Hi...now not that I can obviously give any advice on pregnancy or anything like that, but I might say that I at least KINDA know how you feel. Lately all of my different emotions seem to have a mind of their own and you kinda just have those days where nothing you do or try to do is good enough, and today was my day where I just had to let out the things that had been bothering me lately. When I was listening to myself speak I could just hear myself sounding soo bad, so in that aspect of what your saying, I understand. Wait..that makes it sound like what your saying is bad, which it definitely isn't..sorry bout that! Ughh I'm rambling...back to the point that sometimes you just need to let it out and I guess that we both had our turns at that. All you said sounds completely understandable, you do not come across in a bad way, whatsoever. From what I see you're a GREAT mom!! :) And just think of how worth it all of these struggles will be when you see your little girls pretty face! BTW, I do not wanna come across as if I am preaching because who am III to preach, but in this novel of a comment, just wanted to say that in a different situation, I feel where your comin' from.
Lots of love to you now and ALWAYS!
Taylor :)

Anonymous said...

Kris,
Yes, it IS hard, and I feel badly for you when I see you so uncomfortable. A mom always wants to make it easier for her child and help in some way. But I think everything you're experiencing, both physically and mentally, is very normal. Pregnancy is definitely not always easy, and the last month or so IS really hard.
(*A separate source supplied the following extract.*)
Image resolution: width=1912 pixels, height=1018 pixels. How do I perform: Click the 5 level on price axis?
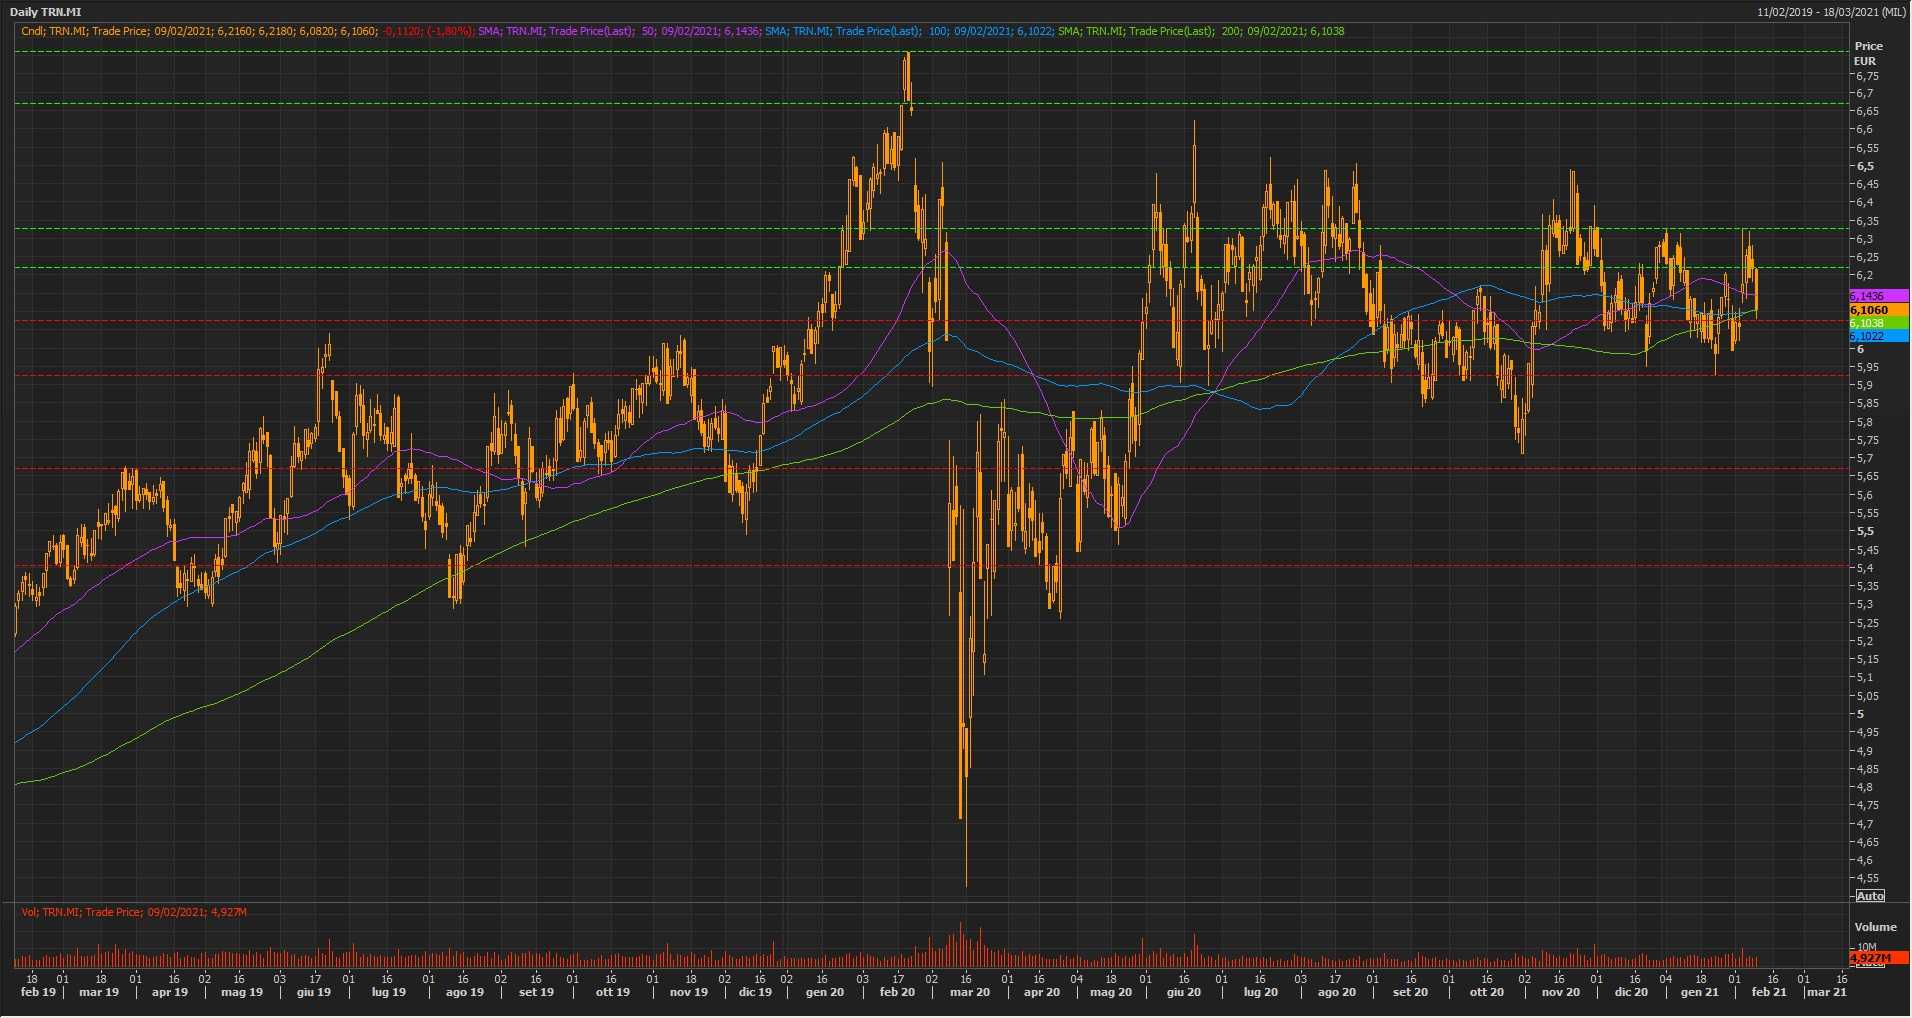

I know I felt much of the same things you are feeling. You're a really great mom, and have so much patience with Luke--I really admire it and you're so much better at it than I was! So you just do the best you can and take each day as it comes--and turn up the air conditioning or hope it will get cooler!--and look ahead at the "reward" at the end. I had a friend who told me to think ahead, 2 weeks, 4 weeks, whatever it was, and picture yourself after the birth, holding your baby and having sole possession of your body again--and just keep thinking of that picture.
It helped me, so maybe it would help you too.
I love you! Mom

Anonymous said...

Hi Kris,
I just read your taking a ride on the hormone coaster blog and I want to tell you it's ok too. Heidi said some wonderful things and I want to ditto them. Don't beat yourself up about your feelings. They're real, they're genuine, and they're yours! Don't feel guilty. I was once told guilt is a useless emotion. You have every right to complain when something hurts. You're body is not your own right now and it's frustrating! I agree that Luke knows he is loved and even if he doesn't play outside for the next month or two, it won't hurt him. He won't remember not being able to go outside. There are plenty of things for him to do inside I bet. You are an incredibly strong woman and I admire your strength. I hope you are feeling better, but if you aren't just relax, have a little cry, and think about the future. My mother-in-law always reminds me as Heidi said too, This Too Shall Pass. I love ya!